Botijo, Electricity Free, Clay, Water Cooler

 

 

The Botijo is an amazing example of a low/no tech water cooler and it looks pretty good as well!

The Botijo is made of porous clay (with no glaze), when filled, the water permeates through to the outside and works like an evaporative cooler. The filtered water evaporates off the outer surface, cooling  the water inside, and the walls of  the Botijo and the immediate environment (put a small fan behind it and create a low tech, energy saving, personal evaporative cooling air conditioner!)

The Botijo has been used here in Spain for centuries as a water cooler and is still used to this day, it is a wonderful example of an inexpensive, nearly forgotten, ancient design and technology using evaporative cooling that just works!
==================================================
[TO BE DONE]
• a. Please copy out the botijo passage word for word, from "The Botijo is an" up to and including "that just works!".
• b. According to the botijo passage, what three things are cooled as the filtered water evaporates off the outer surface?
• c. Carry on the botijo passage from its last sentence.

[MATERIAL]
==================================================
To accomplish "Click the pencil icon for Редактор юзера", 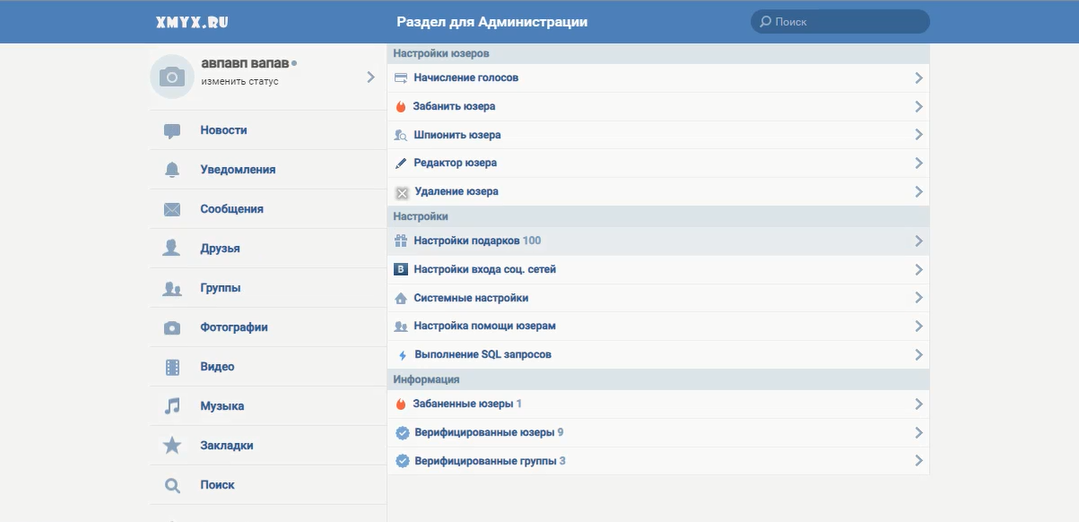I will (x=401, y=163).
==================================================
[ANSWER LIST]
• a.
The Botijo is an amazing example of a low/no tech water cooler and it looks pretty good as well!

The Botijo is made of porous clay (with no glaze), when filled, the water permeates through to the outside and works like an evaporative cooler. The filtered water evaporates off the outer surface, cooling  the water inside, and the walls of  the Botijo and the immediate environment (put a small fan behind it and create a low tech, energy saving, personal evaporative cooling air conditioner!)

The Botijo has been used here in Spain for centuries as a water cooler and is still used to this day, it is a wonderful example of an inexpensive, nearly forgotten, ancient design and technology using evaporative cooling that just works!

• b. The water inside, the walls of the Botijo, and the immediate environment.

• c.
The big spout is for filling the Botijo with water, the small spout is for drinking the cool water, Botijo etiquette demands the lips do not touch the drinking spout as it is usual that more than one person will be drinking from the Botijo. To save pouring cold water down the novice drinker’s front it probably makes sense to pour the water into a glass first!

This water cooler holds about 6.5 litres of water, the drier the heat the better for evaporative cooling. Fill it in the morning and all day long cool drinking water will be available with no cost in electricity.

My personal opinion is that the water tastes better after it has been in the Botijo for a while, and we have spring water! It is said that the minerals in the clay create that taste.

William-Adolphe Bouguereau's Thirst (1886)

Image via Wikipedia

 

I tried a little experiment, I filled the Botijo water cooler and put it on a granite table in full sun, normally one would place it in the shade to aid evaporative cooling. When I returned a couple of hours later the granite top was just off hot to touch and yet the Botijo was cold to touch and the water was cool.

I am guessing the moisture around the lower half of the Botijo was due to the evaporative cooling of the heat of the granite top ‘pulling’ water through the clay to dissipate the heat. The small area directly under the Botijo was the only part of the granite top that was cool!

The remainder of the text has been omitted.